Debo explicar ahora la causa de mi pseudónimo: mi tatarabuelo, chino de origen, se estableció en la calle Real de Vigo como zapatero, hacia 1860 ó 70, según calculo. Tendría entonces sobre los cuarenta años, pero debía de estar muy baqueteado por la interesante pero también penosa vida aventurera que había llevado. Allí casó con una señorita de la vecindad bastante más joven que él y no más desahogada económicamente, a la que hemos de suponer bella, y que le dio una hija y un hijo, y también una vejez sórdida, absolutamente indigna del brillante personaje que a su modo fue mi antepasado. A amargarle sus últimos años contribuyó abundantemente el hijo, mientras que la hija, por el contrario, le adoraba, y fue ella, mi bisabuela, y otra hija suya, mi abuela, quienes transmitieron, oralmente y por medio de algunos escritos sueltos –la mayoría deben de haberse perdido– la historia o las historias de aquel hombre bastante fuera de lo común. Y así, por tradición familiar, han llegado hasta mí mismo. También el nombre Moh Ul-sih, que he adoptado para mis pretensiones literarias, lo transcribió de ese modo aquella buena hija, aunque podría ser Mong Ul-chi, o Ming, o Mao, o chi o ching, vaya usted a saber, ya que Moh no se preocupó de enseñar su idioma natal a su nueva familia. Él hablaba español perfectamente desde la infancia, pese a haberse criado en una región tan remota como el Yenán, ya explicaré este raro asunto; pero era poco aficionado a escribir y se expresaba con cierta dificultad en el papel.
De la herencia física de aquel tatarabuelo apenas queda en mi generación otra cosa que una notable dificultad para digerir la leche, y a un sobrino mío se le aprecian unos ojos ligeramente oblicuos. También creo notar en mí un reflejo, por pálido que sea, de su afición aventurera. Pues bien, desengañado, como dije, de mis talentos literarios, pasaré de la ficción a la realidad para intentar contar, al menos, la vida de este curioso antepasado, con la esperanza de que el interés de los hechos narrados compense mis escasas dotes de narrador.
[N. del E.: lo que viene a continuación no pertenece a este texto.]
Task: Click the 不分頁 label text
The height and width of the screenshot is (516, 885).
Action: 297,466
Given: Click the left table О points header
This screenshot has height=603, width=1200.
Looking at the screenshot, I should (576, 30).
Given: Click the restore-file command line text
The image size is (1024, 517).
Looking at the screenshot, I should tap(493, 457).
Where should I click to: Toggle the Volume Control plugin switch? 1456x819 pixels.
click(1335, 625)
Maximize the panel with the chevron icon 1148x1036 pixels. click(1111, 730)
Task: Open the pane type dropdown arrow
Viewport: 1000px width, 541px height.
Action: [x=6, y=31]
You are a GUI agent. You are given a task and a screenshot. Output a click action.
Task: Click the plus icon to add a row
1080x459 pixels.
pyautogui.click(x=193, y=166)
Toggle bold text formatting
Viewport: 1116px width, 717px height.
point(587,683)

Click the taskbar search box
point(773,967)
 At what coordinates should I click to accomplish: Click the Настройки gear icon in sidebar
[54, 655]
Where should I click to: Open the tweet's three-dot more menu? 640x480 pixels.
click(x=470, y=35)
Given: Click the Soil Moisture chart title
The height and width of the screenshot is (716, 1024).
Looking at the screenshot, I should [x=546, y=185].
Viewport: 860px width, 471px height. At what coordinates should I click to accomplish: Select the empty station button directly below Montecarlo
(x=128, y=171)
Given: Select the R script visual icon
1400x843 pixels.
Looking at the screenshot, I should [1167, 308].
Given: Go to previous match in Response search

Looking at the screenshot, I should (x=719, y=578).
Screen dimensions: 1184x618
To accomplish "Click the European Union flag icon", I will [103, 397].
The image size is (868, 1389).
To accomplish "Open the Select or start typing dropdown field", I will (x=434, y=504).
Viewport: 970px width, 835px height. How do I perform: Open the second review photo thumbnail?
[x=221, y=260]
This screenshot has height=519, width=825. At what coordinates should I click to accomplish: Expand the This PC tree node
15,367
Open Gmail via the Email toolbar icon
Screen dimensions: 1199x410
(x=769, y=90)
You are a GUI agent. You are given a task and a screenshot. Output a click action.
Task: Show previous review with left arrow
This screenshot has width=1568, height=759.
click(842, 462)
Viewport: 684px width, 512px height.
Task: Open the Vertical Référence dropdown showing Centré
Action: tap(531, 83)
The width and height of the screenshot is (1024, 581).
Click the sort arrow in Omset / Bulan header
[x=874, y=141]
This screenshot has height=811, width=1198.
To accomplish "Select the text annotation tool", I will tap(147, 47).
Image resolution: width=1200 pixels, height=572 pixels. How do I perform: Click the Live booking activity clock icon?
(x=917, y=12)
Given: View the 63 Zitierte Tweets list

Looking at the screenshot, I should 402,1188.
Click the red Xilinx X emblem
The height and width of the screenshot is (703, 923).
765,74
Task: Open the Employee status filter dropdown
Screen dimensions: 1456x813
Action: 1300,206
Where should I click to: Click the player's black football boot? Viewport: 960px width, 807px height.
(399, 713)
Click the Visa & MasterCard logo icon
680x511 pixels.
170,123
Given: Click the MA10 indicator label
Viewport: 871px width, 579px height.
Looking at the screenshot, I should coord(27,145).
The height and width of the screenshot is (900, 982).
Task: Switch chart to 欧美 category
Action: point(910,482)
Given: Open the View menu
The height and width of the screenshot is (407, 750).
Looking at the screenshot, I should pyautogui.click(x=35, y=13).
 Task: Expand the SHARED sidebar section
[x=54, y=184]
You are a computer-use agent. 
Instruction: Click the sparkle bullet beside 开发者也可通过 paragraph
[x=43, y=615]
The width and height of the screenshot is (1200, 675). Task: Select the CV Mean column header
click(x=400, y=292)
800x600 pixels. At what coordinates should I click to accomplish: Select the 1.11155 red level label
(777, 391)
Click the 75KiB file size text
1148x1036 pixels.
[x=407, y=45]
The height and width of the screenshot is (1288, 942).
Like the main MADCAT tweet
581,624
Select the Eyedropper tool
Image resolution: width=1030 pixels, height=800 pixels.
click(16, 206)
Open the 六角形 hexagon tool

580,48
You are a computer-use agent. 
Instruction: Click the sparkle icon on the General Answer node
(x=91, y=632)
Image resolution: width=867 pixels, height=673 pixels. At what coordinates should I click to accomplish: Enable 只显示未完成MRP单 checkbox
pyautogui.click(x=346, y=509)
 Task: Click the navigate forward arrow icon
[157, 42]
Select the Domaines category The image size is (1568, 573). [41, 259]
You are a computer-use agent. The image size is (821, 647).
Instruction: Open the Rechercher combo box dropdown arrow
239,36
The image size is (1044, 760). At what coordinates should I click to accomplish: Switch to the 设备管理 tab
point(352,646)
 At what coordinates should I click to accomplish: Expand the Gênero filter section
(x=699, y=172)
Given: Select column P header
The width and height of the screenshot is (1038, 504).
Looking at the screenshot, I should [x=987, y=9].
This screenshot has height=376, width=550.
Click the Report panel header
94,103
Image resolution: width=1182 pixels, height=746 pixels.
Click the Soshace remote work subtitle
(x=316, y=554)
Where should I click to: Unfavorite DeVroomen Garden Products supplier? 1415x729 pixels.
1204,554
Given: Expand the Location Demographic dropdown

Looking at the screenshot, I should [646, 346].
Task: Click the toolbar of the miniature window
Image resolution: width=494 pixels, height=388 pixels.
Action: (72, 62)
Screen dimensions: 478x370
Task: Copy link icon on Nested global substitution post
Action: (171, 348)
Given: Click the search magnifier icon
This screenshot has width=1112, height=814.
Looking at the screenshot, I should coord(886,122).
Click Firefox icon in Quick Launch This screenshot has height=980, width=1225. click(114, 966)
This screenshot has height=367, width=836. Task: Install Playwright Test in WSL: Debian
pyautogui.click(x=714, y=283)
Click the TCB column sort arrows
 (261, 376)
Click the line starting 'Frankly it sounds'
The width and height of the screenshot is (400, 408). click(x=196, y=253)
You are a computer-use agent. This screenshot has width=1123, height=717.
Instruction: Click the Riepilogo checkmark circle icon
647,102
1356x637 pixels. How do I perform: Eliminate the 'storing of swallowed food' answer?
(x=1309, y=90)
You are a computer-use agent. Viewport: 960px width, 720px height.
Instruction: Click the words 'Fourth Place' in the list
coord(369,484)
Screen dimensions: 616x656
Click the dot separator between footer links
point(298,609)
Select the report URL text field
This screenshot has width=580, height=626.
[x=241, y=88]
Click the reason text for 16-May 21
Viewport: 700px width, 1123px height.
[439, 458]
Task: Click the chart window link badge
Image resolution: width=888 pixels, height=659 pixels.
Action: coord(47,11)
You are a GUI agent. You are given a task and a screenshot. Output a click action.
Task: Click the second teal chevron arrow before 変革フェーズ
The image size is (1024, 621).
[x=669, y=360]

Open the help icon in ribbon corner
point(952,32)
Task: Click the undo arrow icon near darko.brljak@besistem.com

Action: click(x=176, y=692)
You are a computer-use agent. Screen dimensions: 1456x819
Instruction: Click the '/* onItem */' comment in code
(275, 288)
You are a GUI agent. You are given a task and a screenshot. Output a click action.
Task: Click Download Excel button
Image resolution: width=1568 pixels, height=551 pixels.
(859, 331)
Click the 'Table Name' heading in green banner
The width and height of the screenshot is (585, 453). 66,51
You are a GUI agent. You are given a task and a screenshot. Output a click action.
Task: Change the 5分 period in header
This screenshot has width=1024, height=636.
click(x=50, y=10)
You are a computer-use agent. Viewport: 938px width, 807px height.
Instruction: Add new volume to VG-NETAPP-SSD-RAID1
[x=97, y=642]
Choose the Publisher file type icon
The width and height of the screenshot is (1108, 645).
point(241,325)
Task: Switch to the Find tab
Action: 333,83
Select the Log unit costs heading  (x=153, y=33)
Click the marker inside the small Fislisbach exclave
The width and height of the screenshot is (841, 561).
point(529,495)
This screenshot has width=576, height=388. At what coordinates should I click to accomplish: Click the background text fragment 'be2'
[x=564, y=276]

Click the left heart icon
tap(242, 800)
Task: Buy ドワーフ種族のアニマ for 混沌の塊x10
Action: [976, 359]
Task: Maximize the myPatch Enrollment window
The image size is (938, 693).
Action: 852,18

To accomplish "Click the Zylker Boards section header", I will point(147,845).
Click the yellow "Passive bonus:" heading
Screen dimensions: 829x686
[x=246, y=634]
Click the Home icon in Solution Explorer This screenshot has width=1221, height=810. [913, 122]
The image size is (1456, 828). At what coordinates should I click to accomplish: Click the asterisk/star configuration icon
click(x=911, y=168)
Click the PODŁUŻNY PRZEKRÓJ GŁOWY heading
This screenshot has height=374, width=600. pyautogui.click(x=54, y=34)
Con el mismo fin me he tomado la licencia de escribir en primera persona, tal unas memorias; de otro modo el relato quedaría más pesado, me atrevo a imaginar. Y me he visto obligado a rellenar por medio de la lógica y el buen sentido, pero con inevitable arbitrariedad, diversas lagunas que, dejadas como tales, privarían de coherencia a algunos episodios.